After a hard day, after watching the crisis-packed local news reprise the disaster-filled national news, it was time to kick back a little. Hear a joke or two. Watch an interview with a movie star or a sports celebrity. And then fall asleep in your La-Z-Boy.

The host was generally funny and generally amiable: Steve Allen, Jack Paar, Johnny Carson and Jay Leno. And then there was Jimmy Fallon. He was a new-wave host. He could play instruments, sing, dance and do impressions. But he wasn’t too different. He was still generally funny and generally amiable.

OPINION

His politics were not easily discernible, which was also a late-night tradition. He appeared to be somewhere in the middle. He wasn’t interested in eviscerating anybody.

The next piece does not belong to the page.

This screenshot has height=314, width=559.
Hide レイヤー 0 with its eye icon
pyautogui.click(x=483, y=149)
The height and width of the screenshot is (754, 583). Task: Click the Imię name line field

Which is why he got in so much trouble.

“We live in an era now where if you don’t take sides, both sides hate you,” Jay Leno told the New York Times. When Leno was doing late night TV, the times were simpler. “Bush was dumb, and Clinton was horny,” Leno said. It wasn’t all that vicious. It was just television.

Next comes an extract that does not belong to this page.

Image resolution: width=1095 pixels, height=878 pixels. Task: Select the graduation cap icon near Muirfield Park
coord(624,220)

And then Donald Trump came along. And he was as serious as the plague. Mexicans? Wall them out. Muslims? Deny them visas. Waterboarding? “I like it a lot. I don’t think it’s tough enough.” He believed that Arab-Americans cheered on 9/11, Barack Obama was not born in the United States, and climate change is a hoax.

He groped women and “when you’re a star, they let you do it. You can do anything. Grab them by [their genitals]. You can do anything.”

And so what was a comedian to do with a piece of work like that? A piece of work that quickly began winning primaries and then the Republican nomination and then the presidency.

Here’s what a comedian does about that. If you’re Jimmy Fallon you make jokes like this one: “Donald Trump was recently being interviewed, and said that he’s not a fan of the man bun trend, and wouldn’t want to wear his hair that way. You know it’s bad when even Donald Trump is like, ‘I’m not putting that on my head.’”

Maybe it makes you want to chuckle. Trump and his hair was not exactly breaking new ground, but late night was not a new-ground kind of place.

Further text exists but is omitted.